SANDERS, ZEILSTRA EN PARTNERS

Rijk is verantwoordelijk voor basisinfrastructuur zeehavens

PERSBERICHT

Werkgroep Financiering van de Nationale Havenraad: Rijk is verantwoordelijk voor basisinfrastructuur zeehavens

Om de concurrentiepositie van de zeehavens op peil te houden, moet de basisinfrastructuur door de overheid worden gefinancierd. Dat stelt de Werkgroep Financiering van de Nationale Havenraad (NHR), onder voorzitterschap van NHR-lid en Deltalinqs-voorzitter mr. N.J. Westdijk, in een rapport dat woensdag 14 november werd gepresenteerd.

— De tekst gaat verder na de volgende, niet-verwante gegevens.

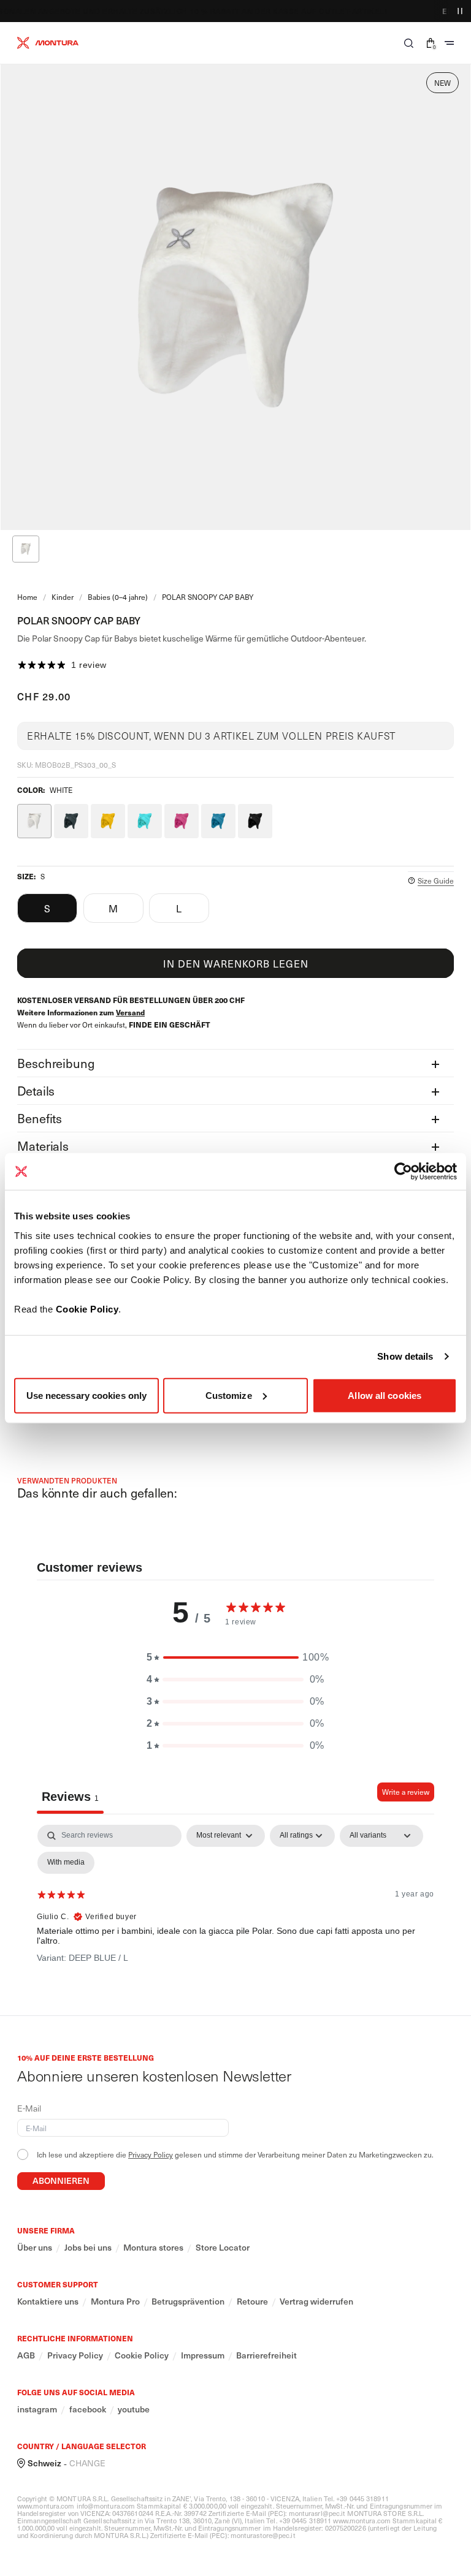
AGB (26, 2355)
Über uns (34, 2247)
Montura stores (153, 2247)
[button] (408, 43)
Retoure (252, 2301)
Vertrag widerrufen (316, 2301)
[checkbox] (65, 1863)
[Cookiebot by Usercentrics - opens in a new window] (403, 1171)
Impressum (202, 2355)
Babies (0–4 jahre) (118, 596)
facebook (87, 2409)
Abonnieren (61, 2180)
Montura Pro (115, 2301)
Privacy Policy (150, 2154)
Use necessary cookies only (86, 1395)
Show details (405, 1356)
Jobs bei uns (88, 2247)
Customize (228, 1395)
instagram (37, 2409)
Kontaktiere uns (47, 2301)
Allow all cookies (384, 1395)
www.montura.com (46, 2506)
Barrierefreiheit (266, 2355)
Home (27, 596)
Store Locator (223, 2247)
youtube (134, 2409)
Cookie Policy (87, 1308)
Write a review (405, 1791)
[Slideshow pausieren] (460, 11)
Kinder (63, 596)
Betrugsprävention (187, 2301)
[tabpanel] (235, 1916)
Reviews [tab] (70, 1796)
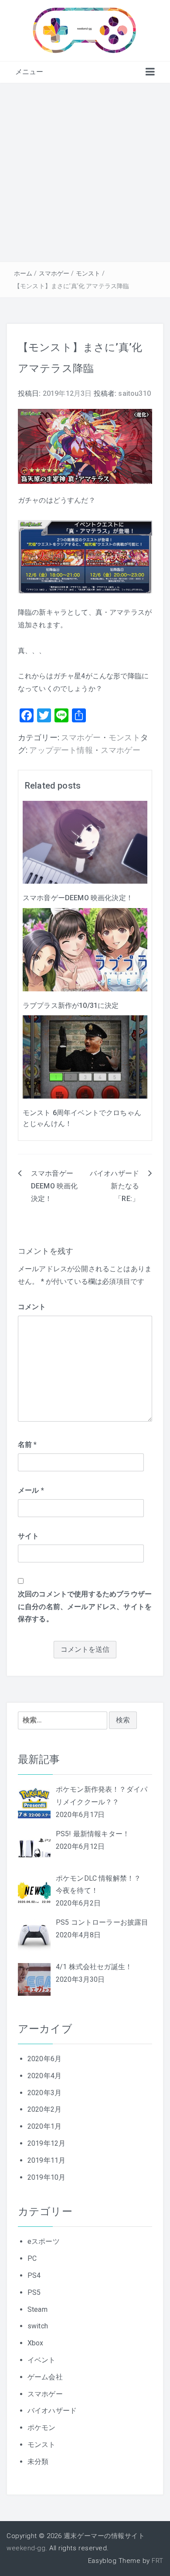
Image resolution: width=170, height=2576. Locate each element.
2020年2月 (44, 2109)
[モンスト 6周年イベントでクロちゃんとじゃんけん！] (85, 1056)
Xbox (35, 2343)
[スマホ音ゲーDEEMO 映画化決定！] (85, 841)
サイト (28, 1536)
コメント (32, 1307)
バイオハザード (52, 2410)
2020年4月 (44, 2076)
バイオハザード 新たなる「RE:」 (114, 1186)
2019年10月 (46, 2177)
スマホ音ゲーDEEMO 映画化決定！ (78, 898)
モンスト (88, 273)
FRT (157, 2561)
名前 (27, 1444)
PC (32, 2258)
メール (31, 1490)
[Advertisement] (85, 172)
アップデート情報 (60, 750)
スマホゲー (54, 273)
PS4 (34, 2275)
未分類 (37, 2461)
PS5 (34, 2292)
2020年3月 (44, 2093)
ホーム (23, 273)
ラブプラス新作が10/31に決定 (71, 1005)
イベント (41, 2360)
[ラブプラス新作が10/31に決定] (85, 949)
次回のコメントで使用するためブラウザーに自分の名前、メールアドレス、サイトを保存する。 (85, 1606)
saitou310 (134, 393)
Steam (37, 2309)
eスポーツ (43, 2241)
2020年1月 (44, 2126)
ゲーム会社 (45, 2377)
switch (37, 2326)
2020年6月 (44, 2059)
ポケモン (41, 2427)
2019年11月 (46, 2160)
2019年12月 (46, 2143)
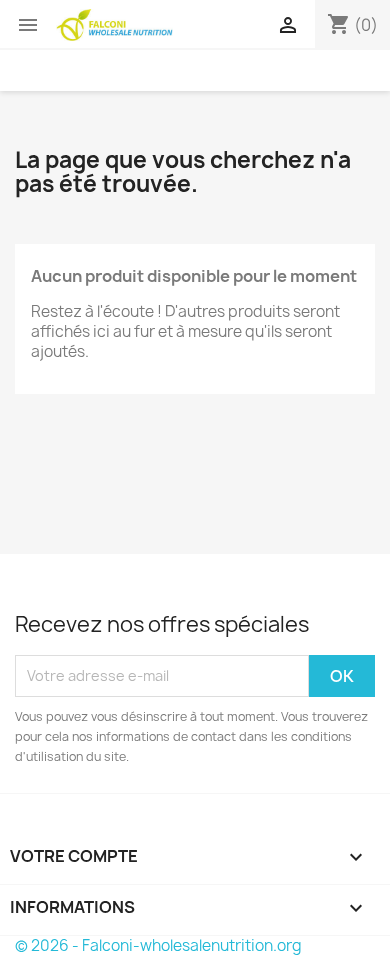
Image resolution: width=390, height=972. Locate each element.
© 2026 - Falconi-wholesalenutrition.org (158, 945)
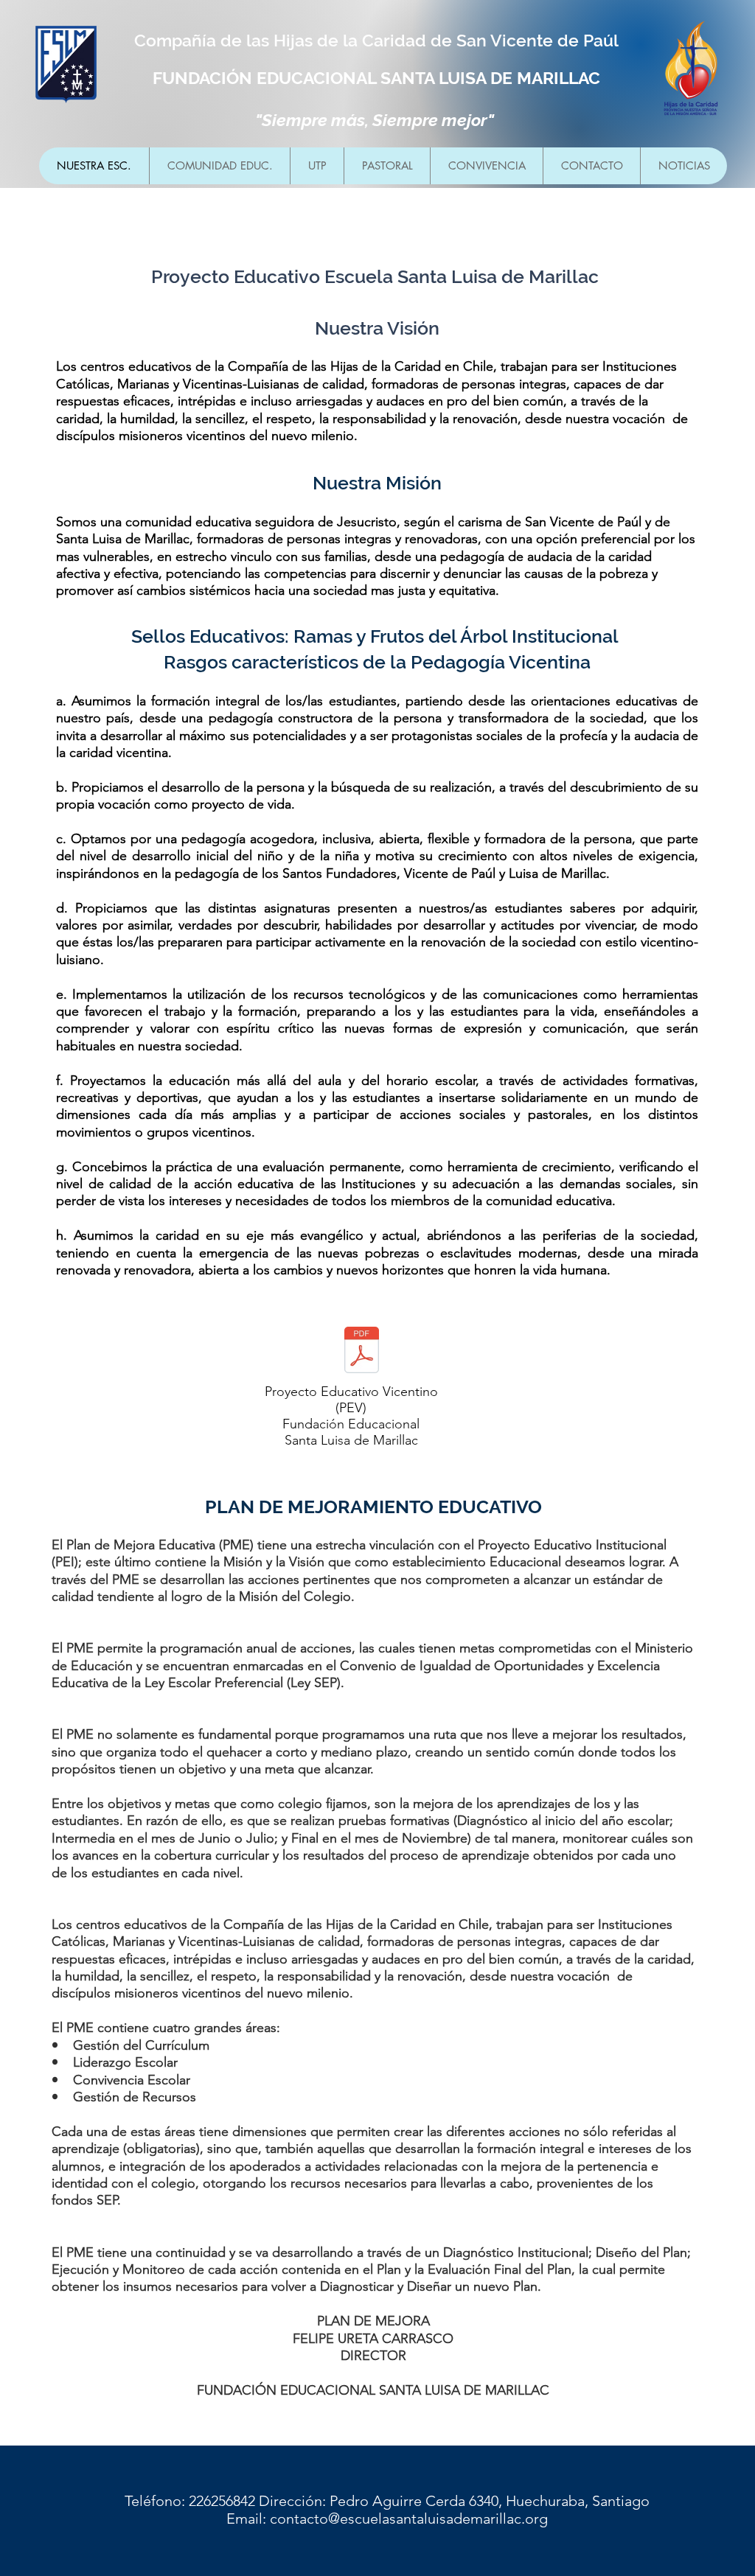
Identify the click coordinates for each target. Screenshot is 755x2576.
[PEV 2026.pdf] (362, 1351)
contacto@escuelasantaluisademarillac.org (409, 2518)
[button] (219, 165)
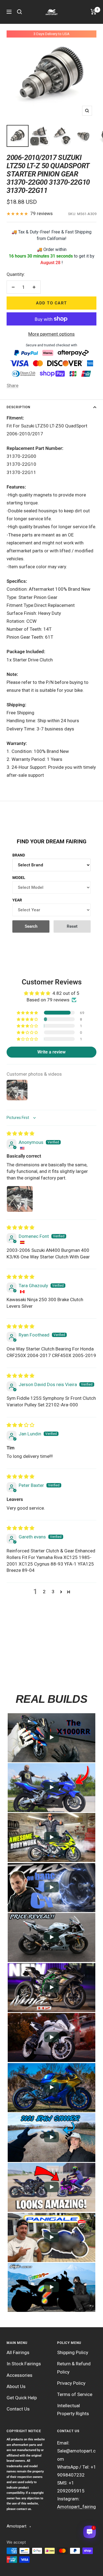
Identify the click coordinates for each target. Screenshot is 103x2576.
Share (12, 385)
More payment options (51, 334)
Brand (18, 855)
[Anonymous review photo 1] (20, 1199)
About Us (16, 2386)
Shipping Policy (72, 2352)
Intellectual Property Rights (73, 2409)
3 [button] (53, 1591)
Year (17, 900)
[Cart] (93, 12)
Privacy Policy (71, 2383)
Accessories (19, 2375)
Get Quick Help (22, 2397)
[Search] (19, 11)
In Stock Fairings (24, 2363)
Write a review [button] (51, 1052)
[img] (20, 1133)
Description (18, 407)
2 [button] (44, 1591)
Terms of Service (74, 2394)
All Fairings (18, 2352)
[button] (28, 1013)
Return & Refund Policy (74, 2367)
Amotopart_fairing (76, 2506)
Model (18, 877)
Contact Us (18, 2409)
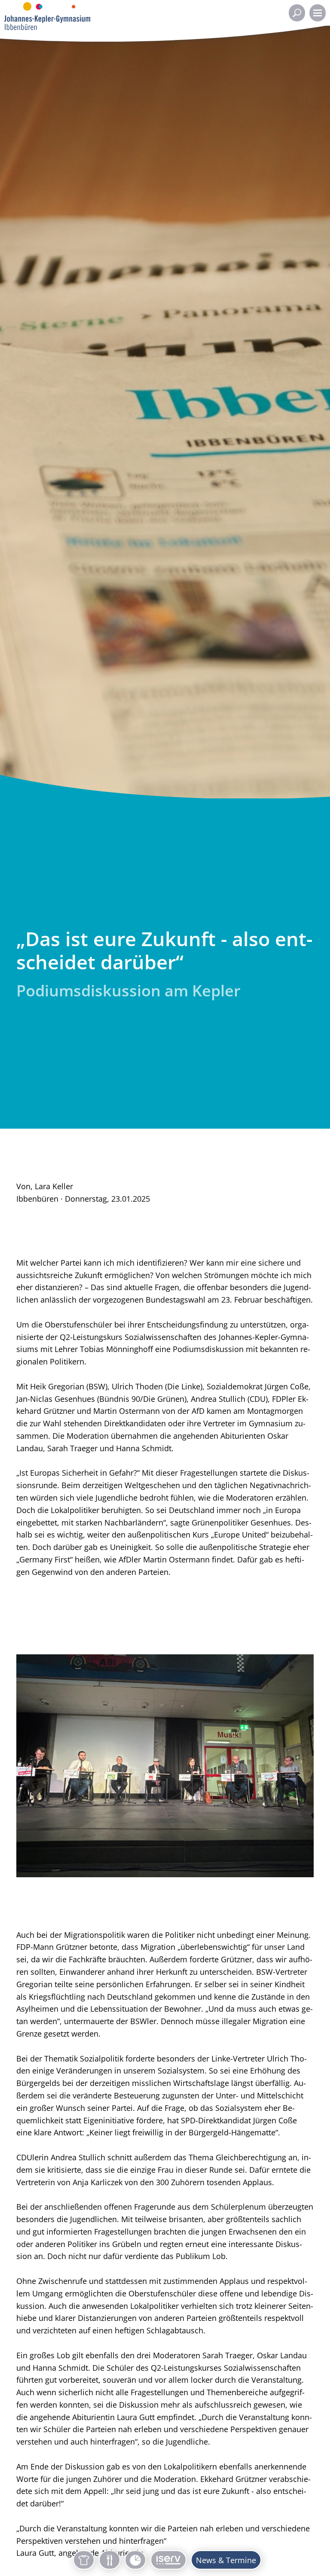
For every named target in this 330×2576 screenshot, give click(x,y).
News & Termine (226, 2560)
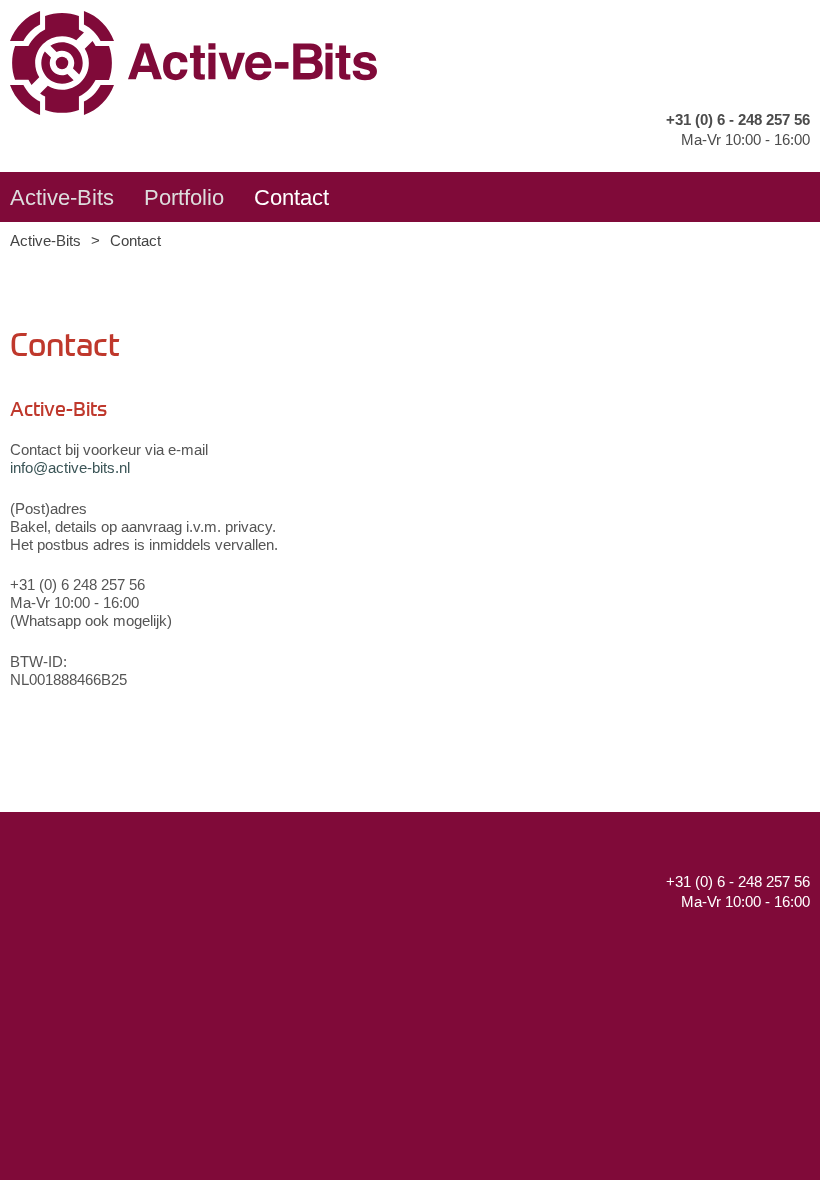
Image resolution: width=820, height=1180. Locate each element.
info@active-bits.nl (70, 467)
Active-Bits (62, 197)
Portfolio (184, 197)
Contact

De basisinfrastructuur (bruggen, sluizen, zeeweringen, landaanwinning, achterlandverbindingen e.d.) wordt tot nu toe in Nederland en in de buurlanden door de overheid betaald. De internationale concurrentieverhoudingen brengen met zich mee dat dit ook in de toekomst zo moet blijven. Volgens de Werkgroep verkeren de Nederlandse zeehavens al in een ongunstige positie, doordat in andere landen de Rijksoverheid een groter deel van de kosten van de haveninterne infrastructuur (kaden, havenbekkens, bedrijfsterreinen) voor haar rekening neemt.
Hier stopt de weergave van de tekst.